Using BitTorrent Vulnerabilities to Launch Distributed Reflective DoS Attacks

Researchers warn several BitTorrent protocols can be leveraged to carry out distributed reflective denial of service (DRoS) attacks.

Researchers warn that several protocols used by the peer-to-peer file sharing service BitTorrent, including a handful of clients that run the protocol, can be leveraged to carry out distributed reflective denial of service (DRDoS) attacks.

Distributed reflective denial of service, or DRDoS attacks, occur when attackers send an overwhelming amount of traffic to amplifiers, which act like reflectors and redirect traffic to a victim. Unlike conventional DoS attacks, in DRDoS attacks traffic isn’t sent directly to the victim.

Researchers describe several attack scenarios involving the protocol in an academic paper, “P2P File-Sharing in Hell: Exploiting BitTorrent Vulnerabilities to Launch Distributed Reflective DoS Attacks” (.PDF) published as part of USENIX’s Woot ’15 workshop last week.

In the paper, Florian Adamsky, a research student at City University London, describes how to exploit common BitTorrent network protocols, including its default transport option, uTP. Adamsky, who’s published BitTorrent research in the past, was assisted by PLUMgrid, Inc.’s Syed Ali Khayam, THM Friedberg’s Rudolf Jager, and another City University London student, Muttukrishnan Rajarajan, on this paper.

To test for attacks the researchers put together a “P2P lab testbed” composed of more than 10,000 BitTorrent handshakes – two-way connections between uTP nodes.

Assuming they have a valid SHA-1 info-hash, the researchers claim uTP could enable attackers to carry out attacks by using a spoofed IP address. In fact, attacks channeled through BitTorrent could be amplified up to 50 times. This includes those filtered through some of the more protocol’s more popular clients, such as uTorrent, Mainline and one of the biggest culprits, Vuze, which they found heightened attacks up to 54 times.

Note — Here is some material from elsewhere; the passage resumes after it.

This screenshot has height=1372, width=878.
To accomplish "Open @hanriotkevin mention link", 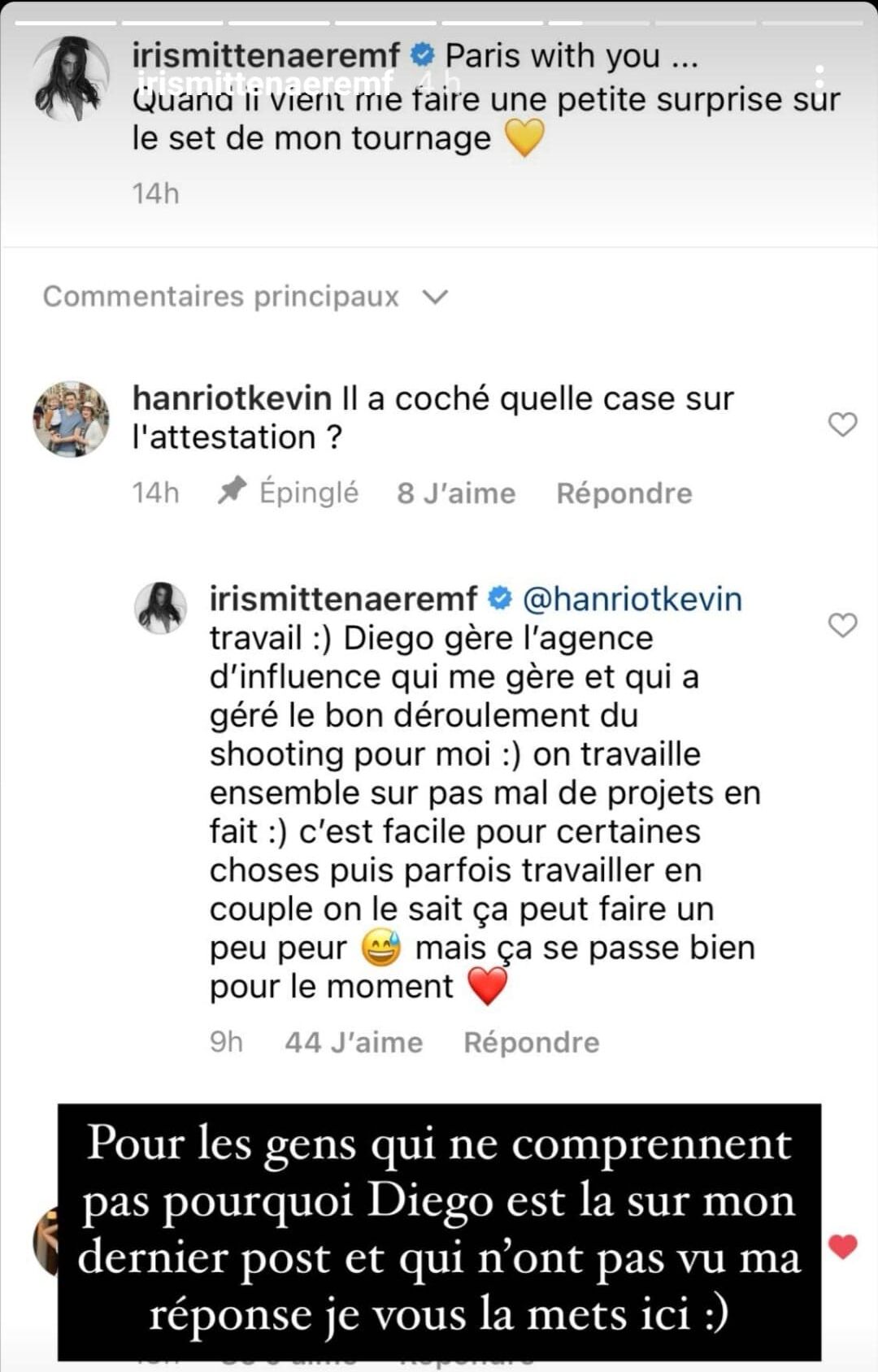I will pos(632,600).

“uTP establishes a connection with a two-way handshake. This allows an attacker to establish a connection with an amplifier using a spoofed IP address, as the receiver does not check whether the initiator has received the acknowledgment,” the paper reads.

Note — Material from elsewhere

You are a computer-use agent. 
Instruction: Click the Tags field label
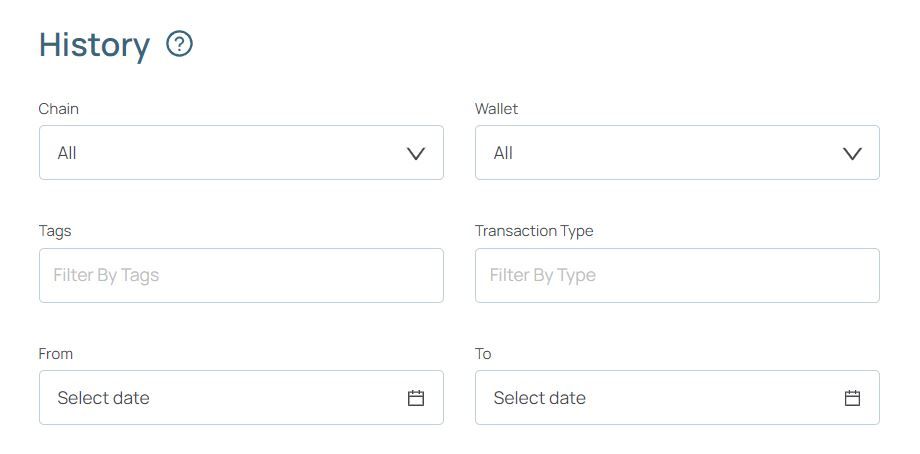(x=55, y=231)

The vector the attack uses is difficult to detect researchers warn, stressing that a DRDoS attack, routed through BitTorrent, can’t be detected by normal firewalls. Users would have to go further, by implementing a Deep Packet Inspection (DPI) firewall to detect most of the attacks, according to Adamsky and company. An MSE handshake would be even trickier.

“In case of a MSE handshake, it is even harder to detect the attack, since the packet contains a high entropy payload with a public key and random data,” the researchers write.

To combat the attacks from happening, the researchers encourage developers behind the protocol to switch uTP over to a more secure three-way handshake, like the one that TCP uses, which would prevent attacks like this from happening.

The researchers claim there are a handful of other techniques, such as limiting the messages in the first uTP packet that’s sent to amplifiers, that could also help thwart IP spoofing and minimize the number of amplification attacks that use BitTorrent as a medium.

The researchers stress that protocols used by BitTorrent other than uTP, including DHT — Distributed Hash Table, MSE — Message Stream Encryption and BTSync — BitTorrent Sync, are also vulnerable to these types attacks. In the case of BTSync, an attacker could use “a single ping message” to amplify some attacks up to 120 times via the protocol, according to the paper.

New forms of reflected distributed denial of service attacks are upping the ante when it comes large-scale DDoS attacks. Earlier this year hackers used an old routing protocol RIPv1 found on multiple old and out of date business routers to launch both reflection and amplification-centric DDoS attacks.

In April experts warned that of a vulnerability in Multicast DNS that could be harnessed and as a result trigger high volume DDoS amplification attacks.